[Problems to work on]
1. Answer these questions using the potato-growing article:
(a) In which month are potatoes generally planted in the north of Sweden?
(b) About how many potato varieties are grown in Sweden?
(c) Where can bought seed potatoes be placed to sprout for a few weeks?
2. Using the potato-growing article, decide whether each statement agrees with it. Answer yes or no for each, and quote the words that decide it.
(a) Fresh potatoes can be kept in storage for a long time.
(b) Potatoes contain vitamin C.
(c) Planting potatoes too early can raise the risk of disease.
3. Continue the potato-growing article from its final sentence.

[Provided text]
Spring has arrived and soon it is time to grow potatoes. Potatoes are not only a versatile food but also easy to grow without access to land or even a garden.
The potato is an often underrated food that sometimes gets a bad rap because of its high carbohydrate content, which many diets argue against eating. However, many argue that the body actually needs these carbohydrates and potatoes also contain nutrients such as vitamin C, potassium and vitamins B3 (niacin) and B6.
It is also a relatively cheap food to buy, but has recently increased in price like many other things. Thankfully, it’s not difficult to grow yourself and you don’t need a field-sized plot to grow a bunch of your own.
Difference between north and south
Exactly when it is time to start growing potatoes differs depending on where you live. Generally speaking, potatoes are planted in mid-April in the south of Sweden and in mid-May in the north. The soil needs to be warm enough before the potatoes are planted. Setting them down too early can increase the risk of disease.
Varieties to choose from
There are about 2500 different potato varieties in the world and about 100 of them are grown in Sweden. For simplicity, they can be divided into three categories.
- Fresh potatoes. Fast-growing varieties often eaten at midsummer. Examples include Arrow, Maria or Rocket. These cannot be stored and should be eaten freshly harvested.
- Summer and fall (early) potatoes. Should preferably not be stored for a longer period, but eaten in the fall. Examples include Ukama, Princess and Maris Bard.
- Autumn and winter potatoes. These can be stored for a longer period of time. Examples include Annabell, King Edward and Folva.
If you have the opportunity, it’s best to grow a little bit of each type to have access to fresh potatoes during the summer and fall and to be able to store them during the winter.
Start in the right way
Start by buying seed potatoes. Do not let the potatoes from the supermarket sprout and plant them as there is a risk of them carrying diseases. Instead, buy so-called certified seed, in other words, seed potatoes that are approved and thus safe to grow on. Once you have bought your seed potatoes at home, you can place them on trays or in egg cartons in a bright room to grow for a few weeks, which gives a faster harvest. So remember to buy your seed potatoes a few weeks in advance.

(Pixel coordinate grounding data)
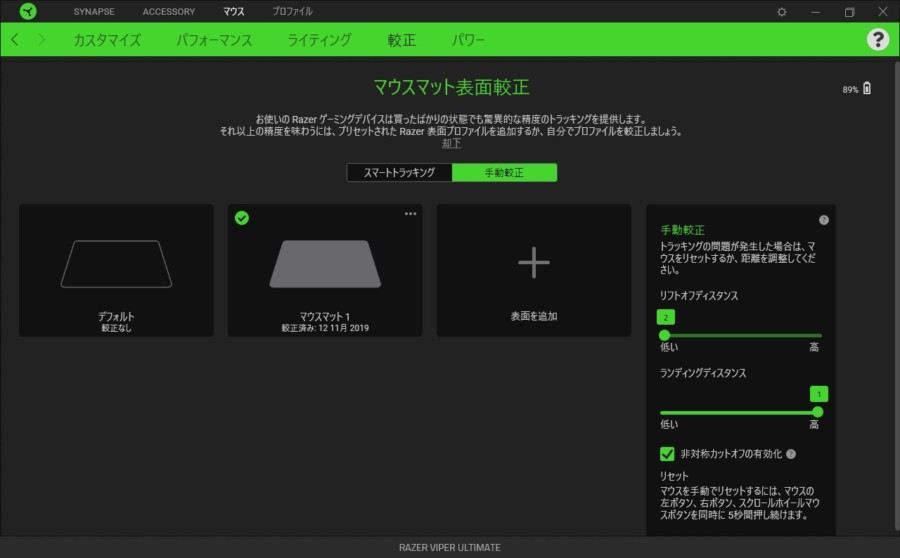900x558 pixels.
Task: Open the カスタマイズ tab
Action: pos(107,41)
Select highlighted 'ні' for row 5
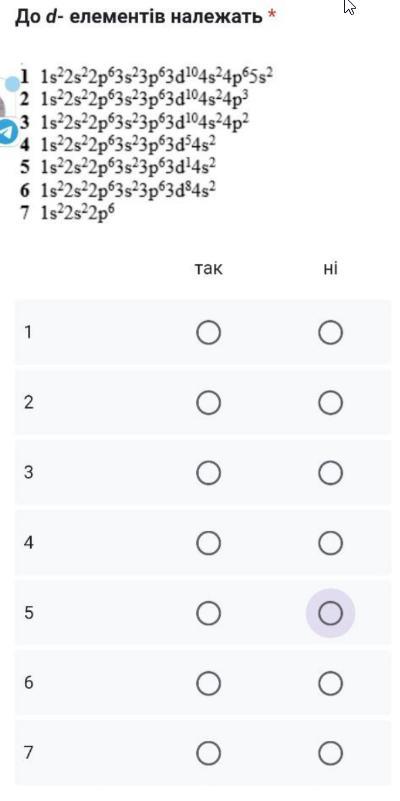The width and height of the screenshot is (400, 801). pyautogui.click(x=331, y=612)
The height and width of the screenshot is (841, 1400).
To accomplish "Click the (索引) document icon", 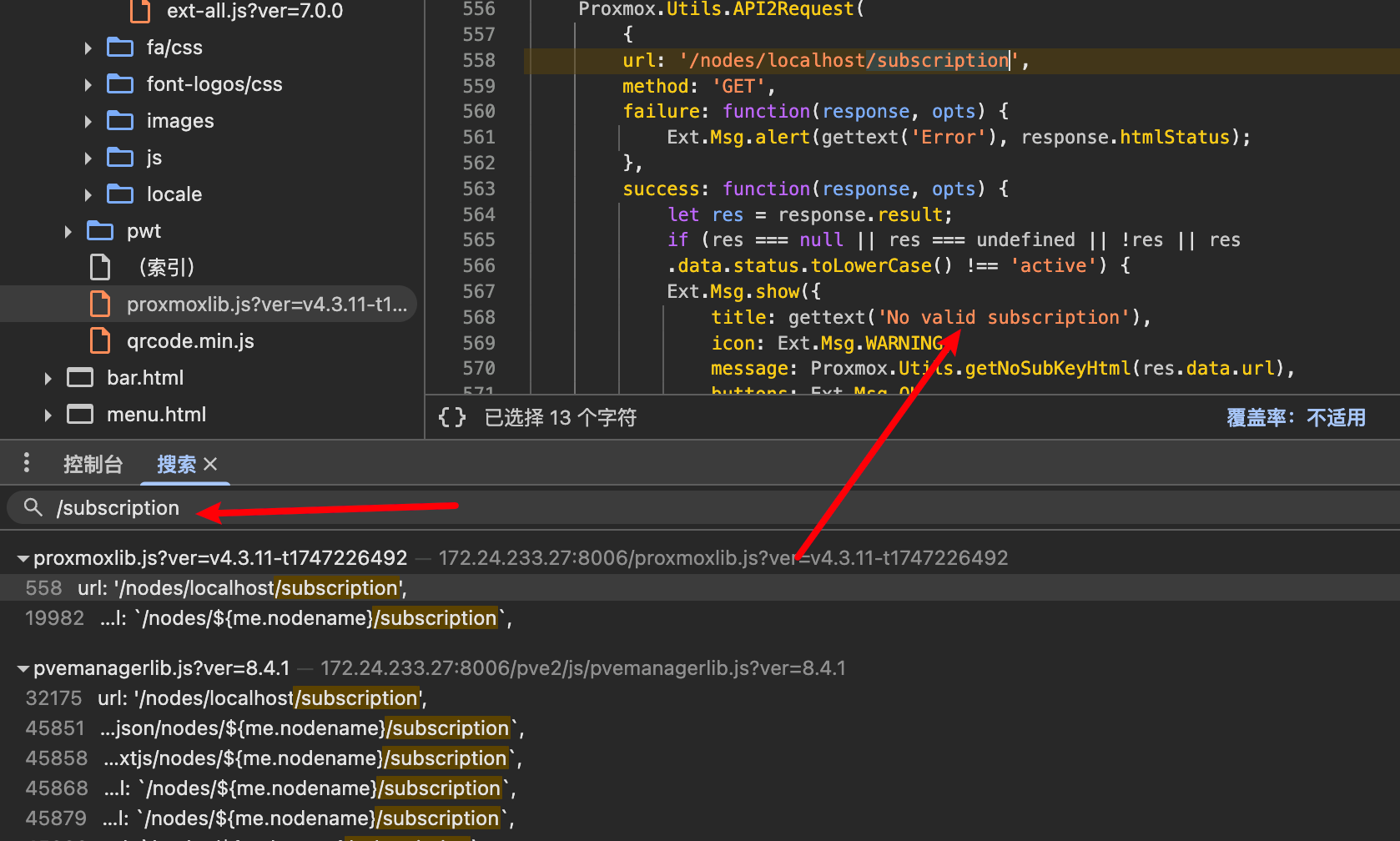I will coord(100,268).
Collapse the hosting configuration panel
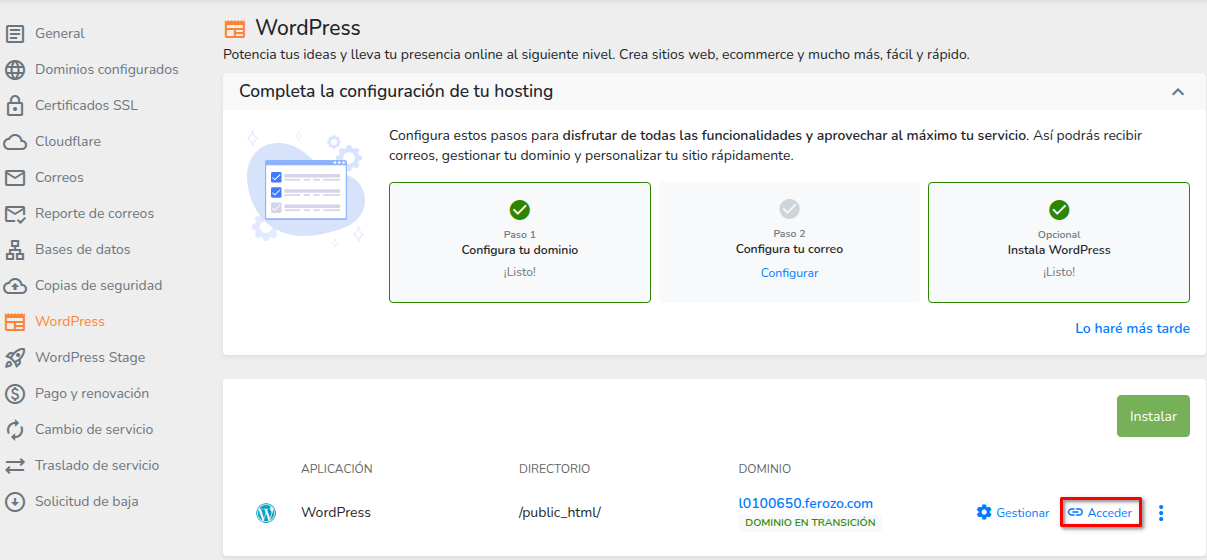The height and width of the screenshot is (560, 1207). 1178,92
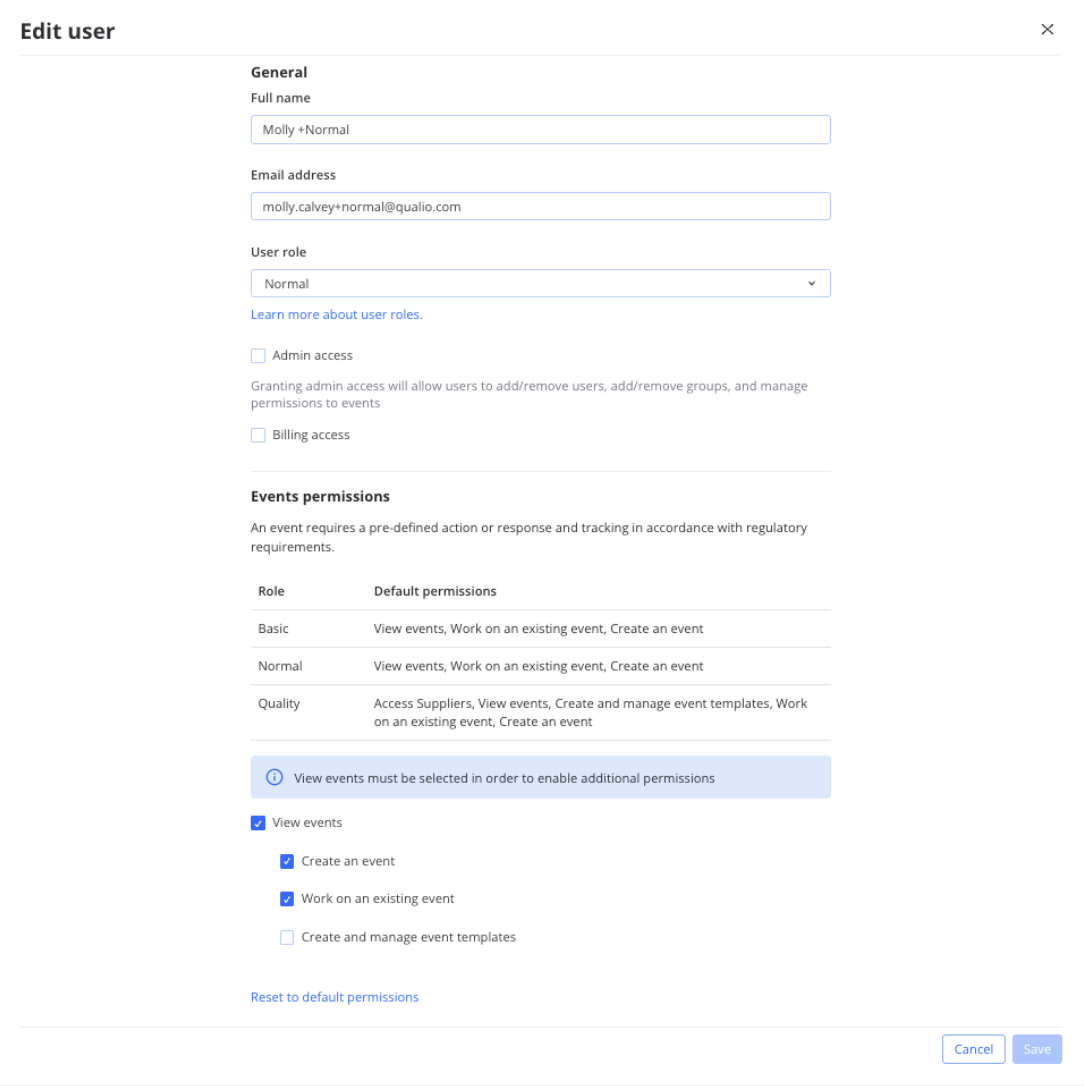Image resolution: width=1084 pixels, height=1086 pixels.
Task: Click the Default permissions column header
Action: click(435, 591)
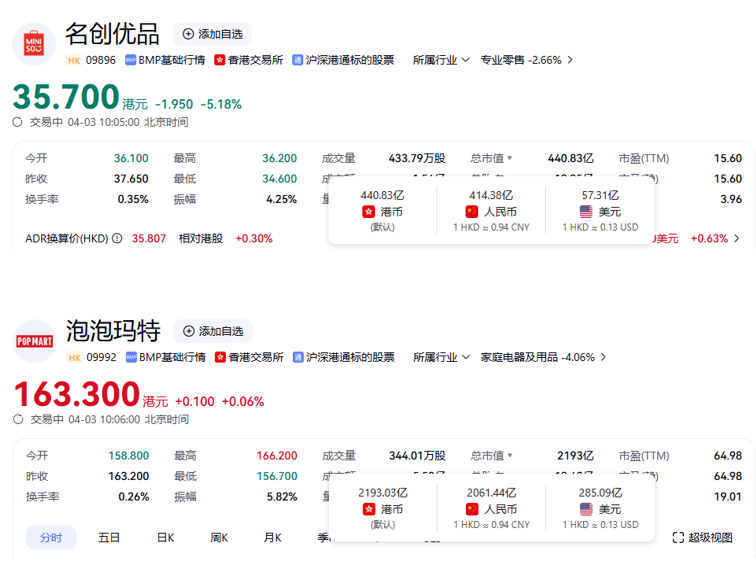Select 港币 default option for 泡泡玛特
Viewport: 756px width, 565px height.
click(383, 509)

[Answers by task]
1.
(a) Mid-May.
(b) About 100.
(c) On trays or in egg cartons in a bright room.

2.
(a) No: "These cannot be stored and should be eaten freshly harvested."
(b) Yes: "potatoes also contain nutrients such as vitamin C, potassium and vitamins B3 (niacin) and B6."
(c) Yes: "Setting them down too early can increase the risk of disease."

3.
A seed potato should be about five centimeters long, but if you buy larger ones you can also split them. Let the cut surface dry for a few hours beforehand and make sure that both sides have sprouts. The soil should preferably be lean and well-drained, and some say it’s good to add sand to the soil, but it’s not essential. It is also a good idea to fertilize the soil before planting, according to Land magazine.
If you have access to making a potato field, or already have one, that’s great. However, contrary to what many people think, it is not a must. In fact, there are several different ways to grow potatoes, even if you can’t be bothered to dig or even buy a pallet collar.
- In a pot. Make sure that there are holes in the bottom and put pebbles, or LECA, in the bottom. Perfect for the balcony but requires more watering than planting directly into the ground.
- In a box. It doesn’t have to be a perfect pallet collar, but some kind of box built from anything. It can also be used as a kind of compost bin where you can throw in various garden waste which then becomes new soil.
- In a garbage bag. Use an empty soil bag or large garbage bag and make a few holes in the bottom. When it’s time to harvest, you can easily cut open the bag and the potatoes will fall out.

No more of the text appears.